In renewed signs, four more live entertainment venues in the CBD precinct have been granted extended trading, bringing to 34 the number of venues within the CBD that can admit patrons until 2am and serve drinks until 3.30am.
“The extended trading for venues offering live entertainment is a key part of the NSW Government’s renewed focus on providing diverse night-time entertainment options while balancing the need for community safety,” said a spokesperson for Liquor, Gaming & Racing NSW.
The four latest venues to gain extended trading are: Three Wise Monkeys on George Street, Slide Lounge, Oxford Hotel and Palms on Oxford on Oxford Street.

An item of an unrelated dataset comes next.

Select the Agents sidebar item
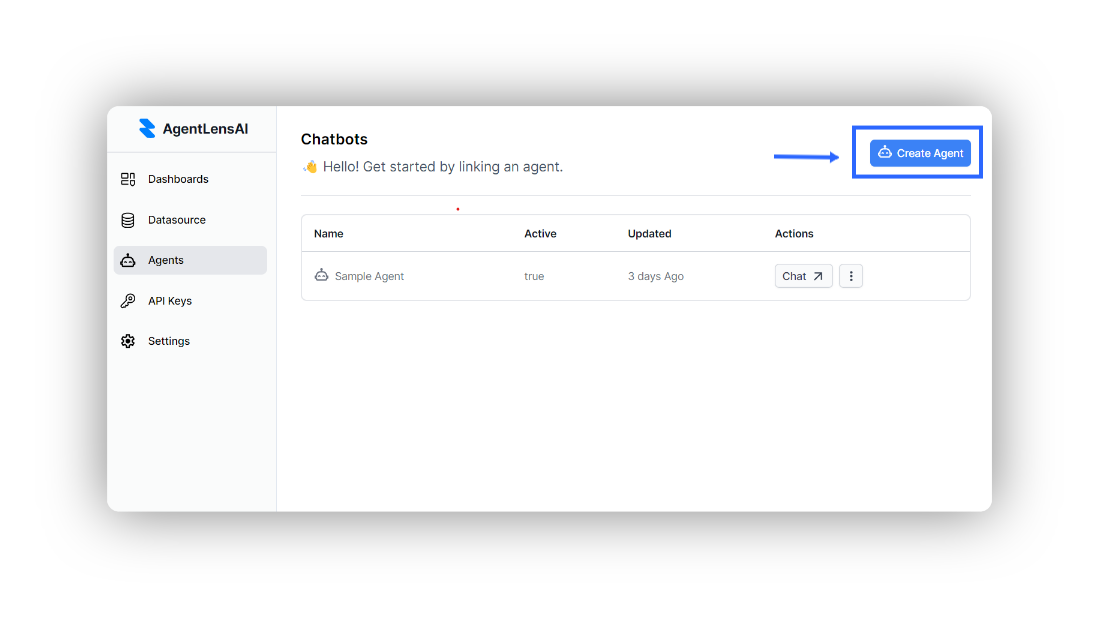Viewport: 1100px width, 618px height. point(166,260)
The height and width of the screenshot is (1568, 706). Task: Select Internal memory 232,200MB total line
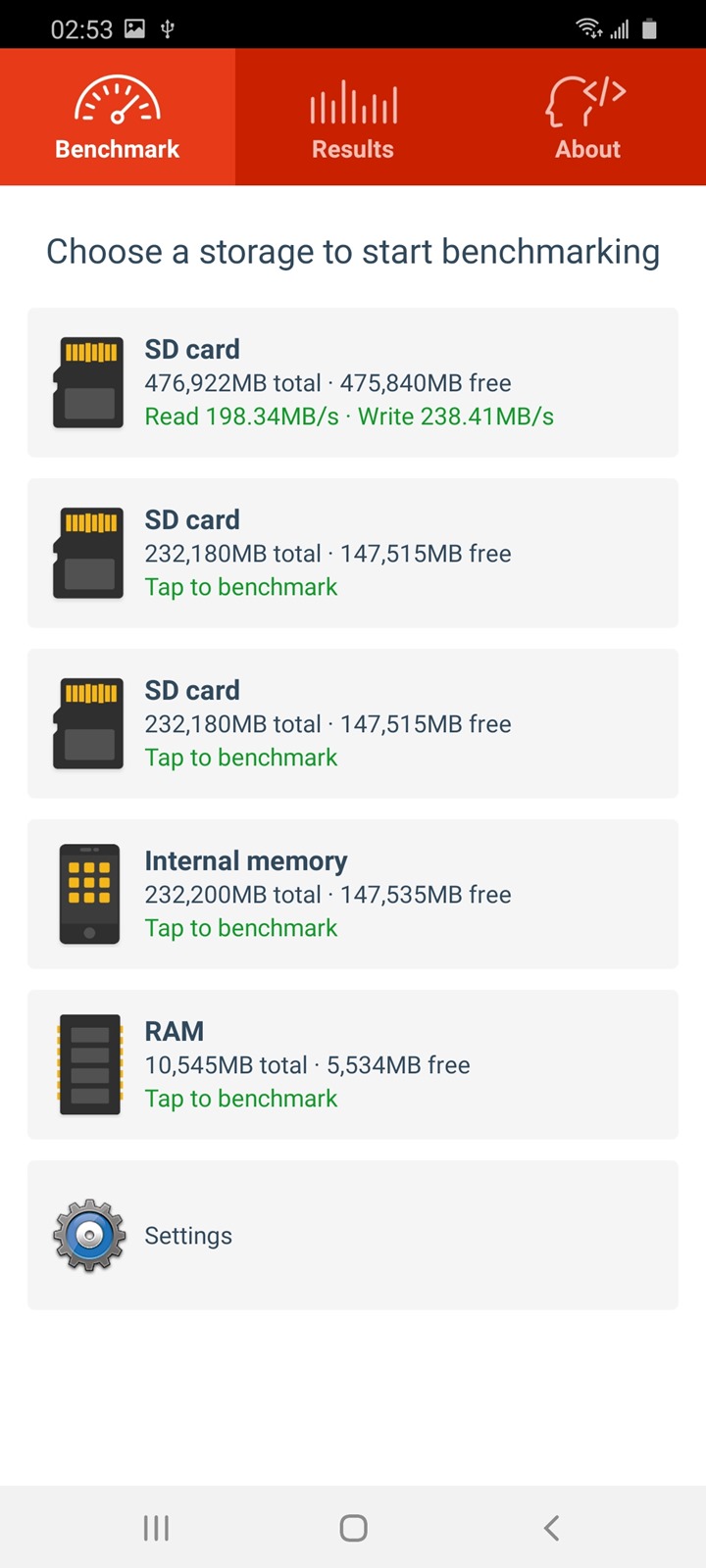coord(328,895)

Both Slide Lounge and Palms on Oxford received moderate extensions, allowing patrons to enter until 2am and purchase alcohol until 3am.
“The extended trading times are helping to boost Sydney’s nightlife and give musicians and other entertainers more opportunities to perform,” said a spokesperson for Liquor, Gaming & Racing NSW.
“The later trading for the venues in the CBD precinct means there are now more options for live entertainment and cultural events,” they continued.
The announcement comes as Sydney’s small bars continue to benefit from licensing changes following changes to licence conditions approved by the NSW Government in 2016.
These changes allowed small bars to serve more patrons, open later and have more flexibility around what they can serve after midnight.
There are nearly 60 small bars in the Sydney local government area and that number continues to grow. These venues offer a quieter and more intimate setting for patrons.
The NSW Government is also trialling a new liquor licence where craft breweries in Sydney’s inner west can serve patrons on premises.